Automation must have a stop

5 September 2002




On separate pages of one and the same edition of a daily newspaper I found different, remarkable, reports of robotic progress. One was about a human patient's gall bladder operation by a robot in Strasbourg, France, under remote human control from a console in New York, USA. The operation was claimed to be the first telesurgery ever to succeed over such a great distance.

The other report was of an automaton, invented by two eighteen-year-old Northern Irish boys. Their artefact draws power from overhead transmission cables to propel itself along them and scare off the birds whose droppings might otherwise corrode cars and infect washing.

These stories are vivid examples of how the technologies of electrical power and robotics nourish each other, although the wirewalking scarecrows are cute but relatively minor instances of automation in power systems.

Suppose that automata were to invade and pervade our industry much more strongly than they have done, taking over at pebblecounting as well as at engineering and operating levels. What if managerial robots governed systems with a concentration on the bottom line much more exclusive even than the focus of the most ferocious flesh-and-blood managers?

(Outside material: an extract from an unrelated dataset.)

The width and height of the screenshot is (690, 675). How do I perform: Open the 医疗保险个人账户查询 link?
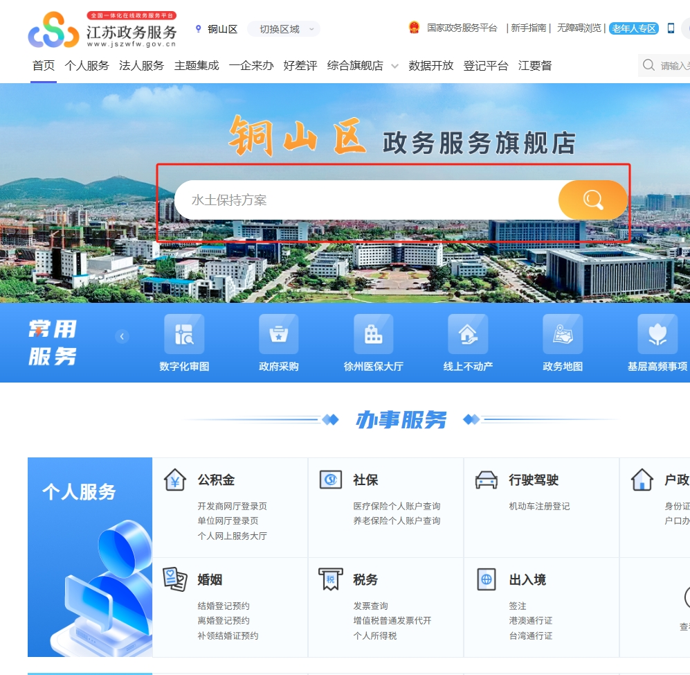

You can sense the danger of this if you consider the telesurgery story. Telesurgery is totally subject to human supervision and intervention. A surgeon's hand (most of us prefer to believe) would not be guided solely by thoughts of how fat its owner's fees would be.

Could, should or would professional ethics, or humanity of any kind, be programmed into what is theoretically feasible - a wholly integrated, wholly automatic, wholly commercial power system?

Watch this space

For almost as long as I can remember, oil has been going to run out in two or three generations, electric cars and buses have been within a few years of supplanting combustion-engined vehicles, power from winds, waves, tides, solar cells, fuel cells and fast breeder reactors has been getting nearly cheap enough to compete, and 'the hydrogen economy' has been promising to conquer all.

Now Iceland is said to have committed itself to hydrogen fuelling and zero CO2 emission. Buses, cars, fishing vessels - in that order - are to be converted accordingly. Then hydrogen is to be exported to Europe. And all done in thirty years.

It is possible. Look out for a retrospect in MPS for September 2032, marvelling at the scepticism of the journal's columnist, Wollensky, three decades previously.

Fundamentalists can be funny

In some anglophone parts of the world there is a popular linguistic curlicue that could too flatteringly be called 'basic' phrasing. In those parts of the world nothing is ever done daily any more, only on a daily basis. Workers are no longer paid hourly, staff monthly, managers yearly or power engineers poorly, only on bases so qualified.

If a keep-fit expert advises you to jog for jollity, he tells you to take the exercise on a regular basis, and even well-spoken dietitians find it syntactically too simplistic to recommend that your meals be taken regularly. Information is not in fundamentalist regions imparted confidentially, for it can with more deep-seated secrecy be whispered on a confidential basis.

School teachers seem occasionally to have fallen in with this bizarre fashion. I cite in evidence a note found in a young pupil's exercise book. The child's sentences were presumably to an extent pedagogically inspired. They were as follows. Thomas Edison was a famous American inventor. He discovered how to manufacture light artificially on an electrical basis.

Lessons are not just for juniors

In a certain globally respected scientific research laboratory there is analytical installation so formidable that, were it on an industrial site, it would be called plant. Its title and function involve - whisper it - radiation.

A group of schoolchildren was visiting the installation. In the control room the youngsters were shown how the crew managed the radiation beam. Then, lightheartedly, they were invited to work the remote control cameras: see whether you can find a leak, the crew challenged. To the hosts' consternation the juveniles obliged. They discovered an escape of water so great that the installation had to be shut down for repair.

Lots of lessons there for complacent controllers of all sorts of plants!